UPPER MANHATTAN — Move over, Birdland.
Uptowners can now enjoy live jazz without trekking Downtown thanks to the neighborhood’s first annual Women in Latin Jazz Festival, organized by Inwood resident and professional percussionist Annette Aguilar.
The festival, which started with a small kick-off party at El Corcho Wine Room on Nov. 6, will have three more events featuring professional jazz musicians from around the city.
Aguilar, who moved to Inwood in 1990, has long looked for ways to bring more opportunities for live music to the neighborhood.
“For people who live in Inwood, it’s hard to get home from Downtown late at night after a show. It’s always a schlep,” she said. “This was about making jazz available to people here — good jazz.”
Aguilar said that although the neighborhood has always drawn musicians as residents, the lack of venues kept many people from performing there. She has now found willing partners in local restaurants such as Corcho Wine Room, Inwood Local, Garden Café and Apt. 78.

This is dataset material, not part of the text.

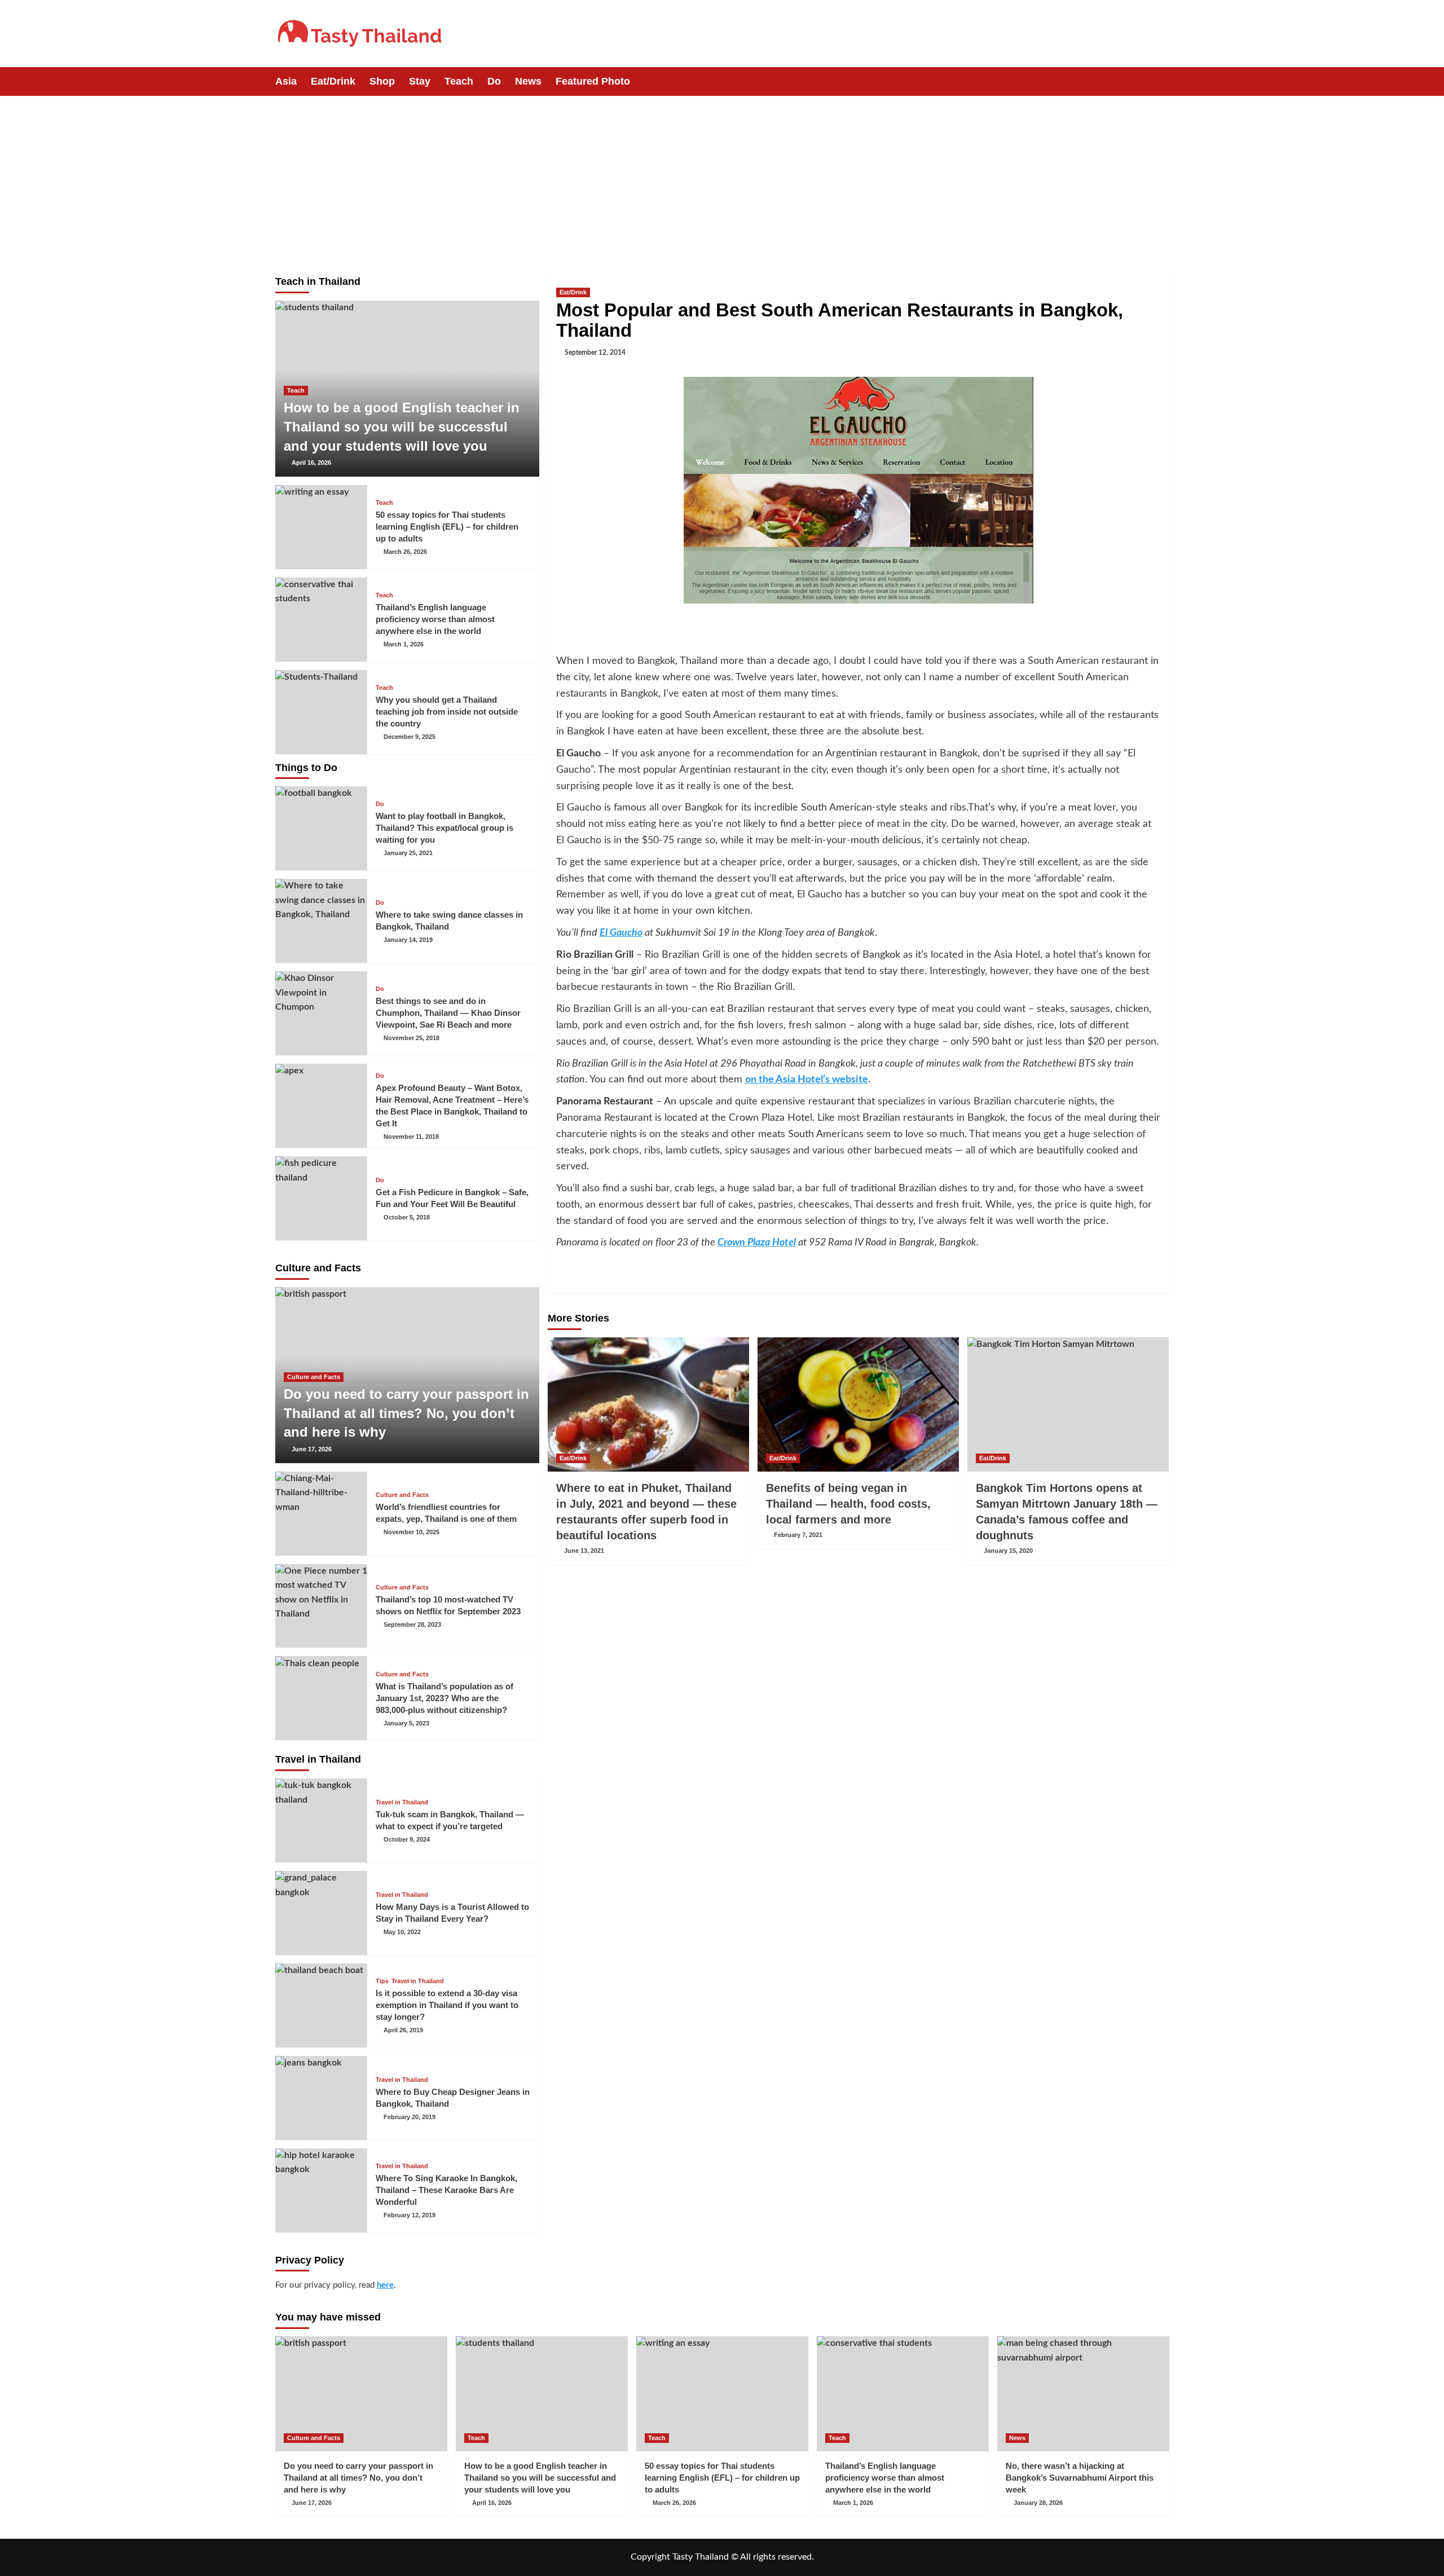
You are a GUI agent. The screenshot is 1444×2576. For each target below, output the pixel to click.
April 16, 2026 (311, 462)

At the same time, Aguilar said there are few opportunities for female jazz musicians to perform, so she decided to take a small step towards filling that gap.

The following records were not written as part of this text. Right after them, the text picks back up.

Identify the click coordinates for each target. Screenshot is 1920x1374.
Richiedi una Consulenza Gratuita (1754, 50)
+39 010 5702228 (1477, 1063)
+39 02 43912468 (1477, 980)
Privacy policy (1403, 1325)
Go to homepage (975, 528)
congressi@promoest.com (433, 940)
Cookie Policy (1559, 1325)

“When you’re an artist, you have to create stuff all of the time,” she said. “If you want to get something done, you have to do it yourself. You can’t sit around and wait for someone to invite you to play.”
Aguilar, who regularly performs at local venues with her band Annette Aguilar and the StringBeans, will play in all three shows and will welcome special guests at each.

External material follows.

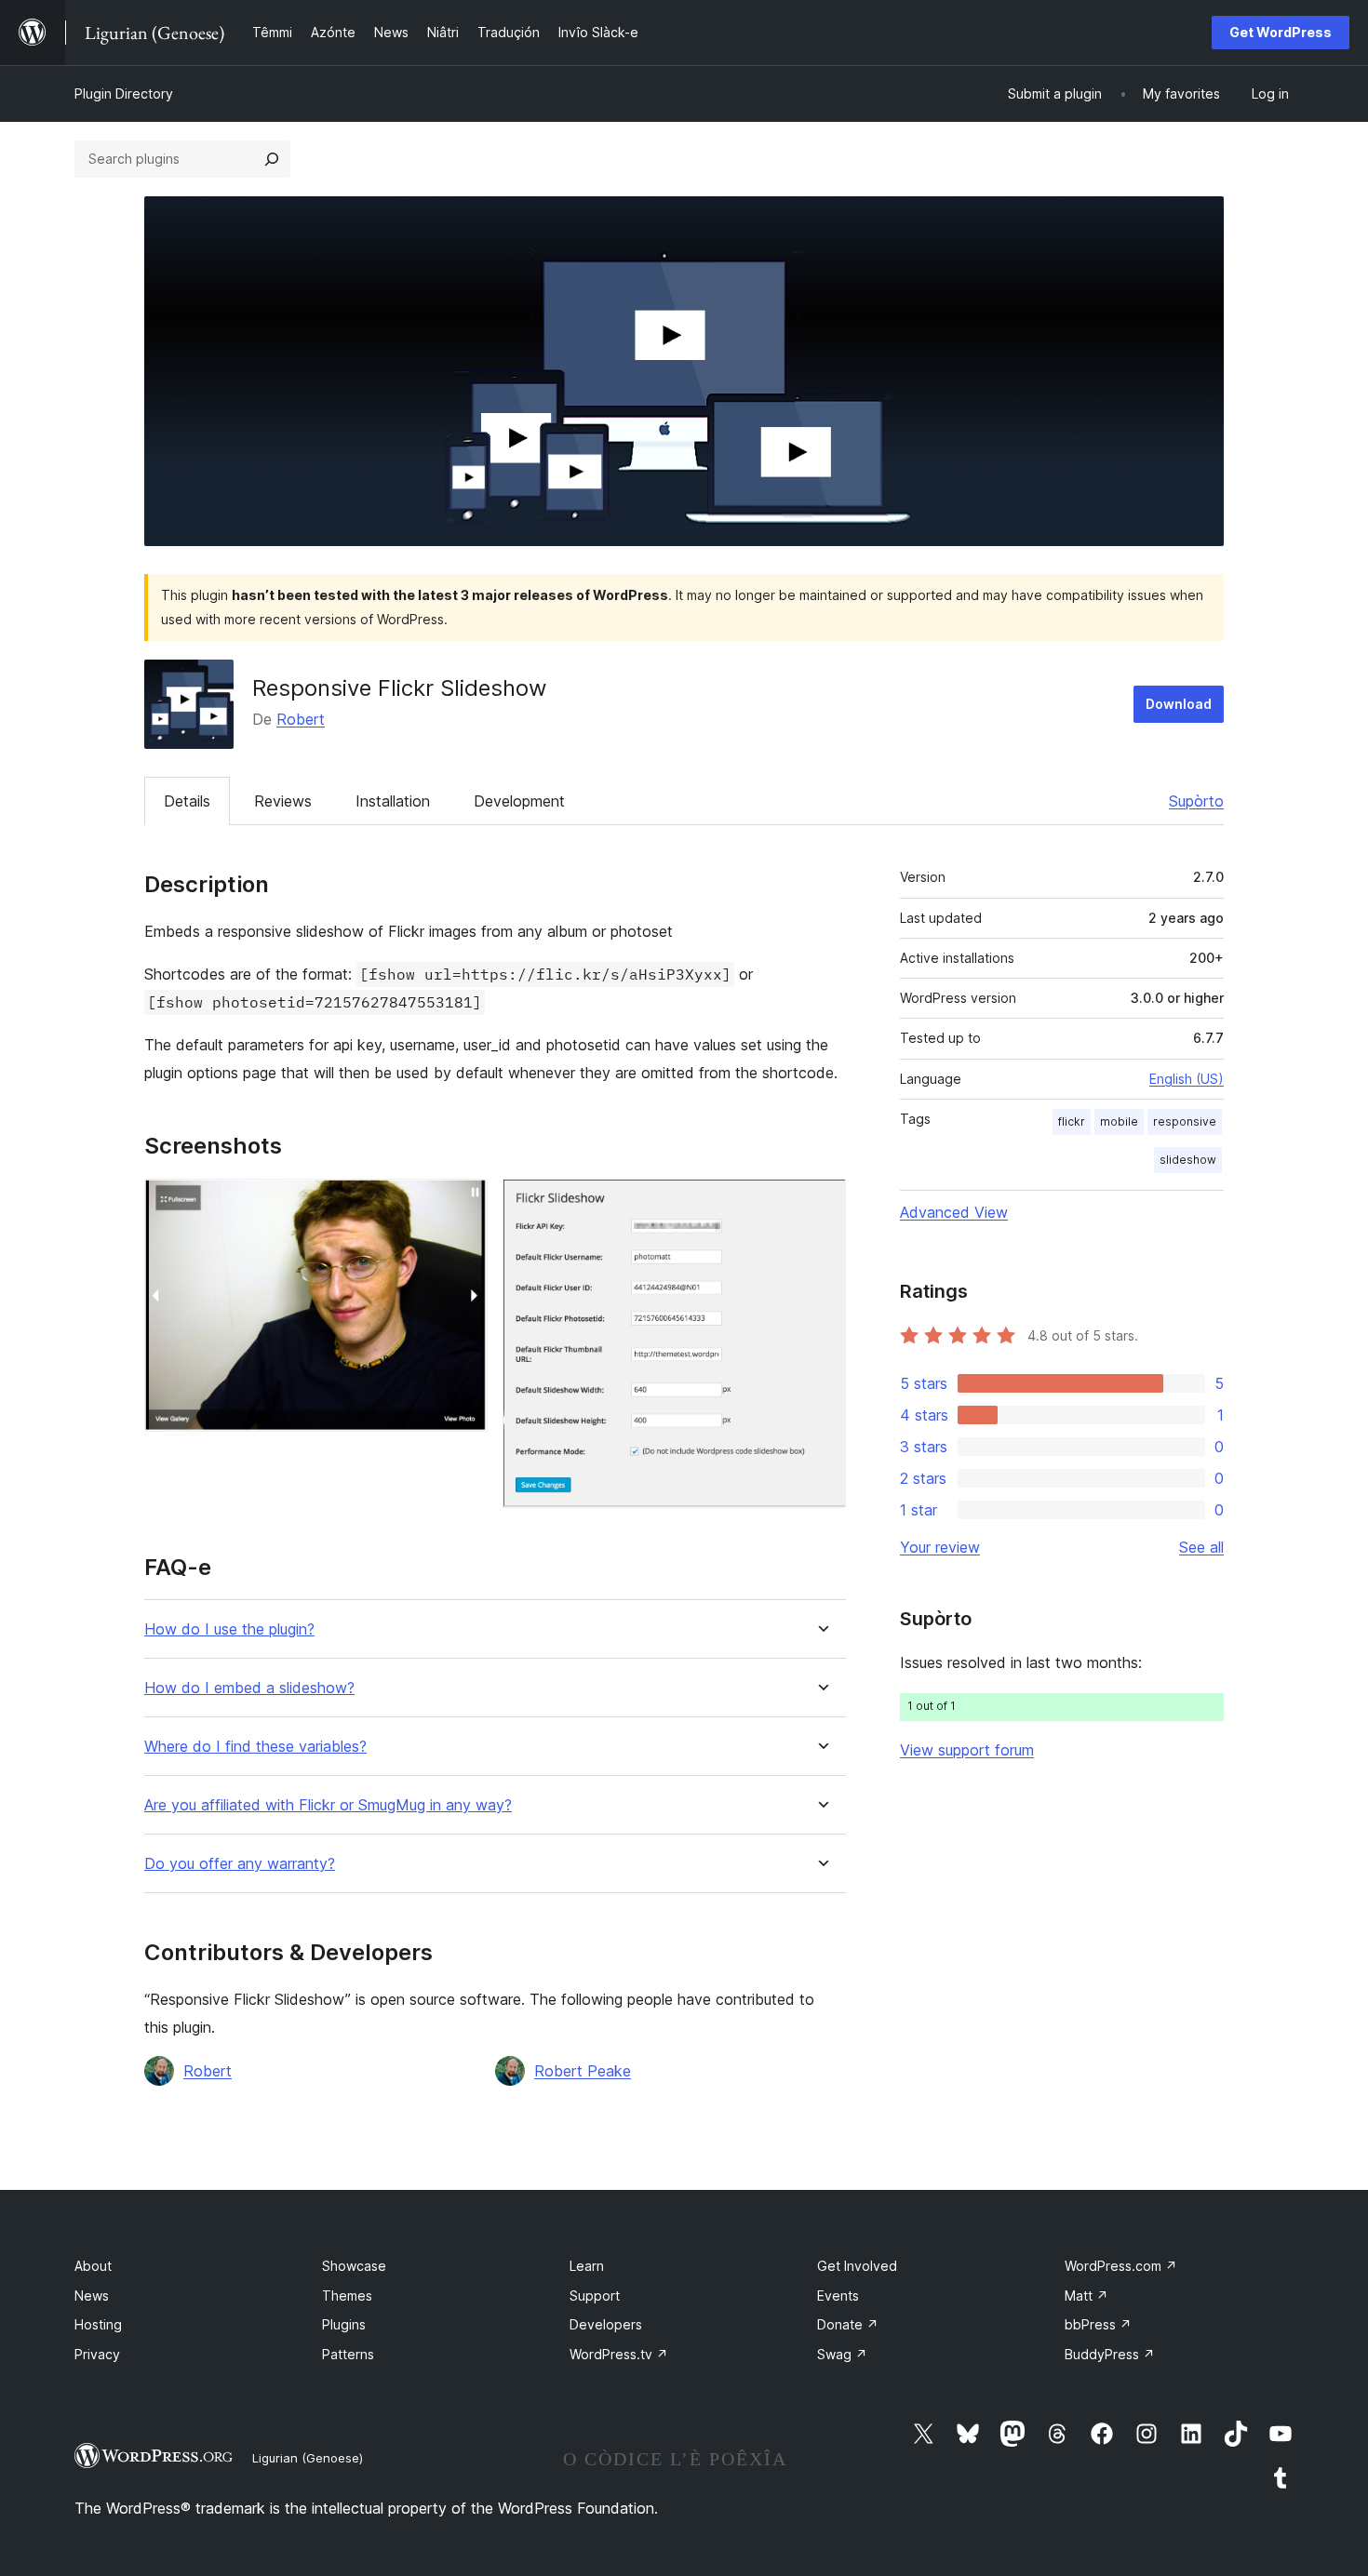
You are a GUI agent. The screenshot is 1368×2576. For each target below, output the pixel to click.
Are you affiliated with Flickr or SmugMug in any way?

This Saturday, the show at Garden Cafe will feature pianist Amy Millan, who has been playing Latin jazz for almost 25 years.
The final show will take place on Dec. 1 at the Cornerstone Center at 178 Bennett Ave., from 7 to 9 p.m. It will honor Karen Joseph, a flutist who has played with jazz greats including Eddie Palmieri.
This week’s shows are free, while the Dec. 1 event will cost $10 at the door. The price includes light refreshments and beverages from Dyckman Beer Company and RD Wine and Spirits. The money also goes towards the costs of the festival, including paying the musicians.
Aguilar has covered the expenses out of her own budget, but is open to receiving monetary donations or other forms of help from those who want to support jazz in the community.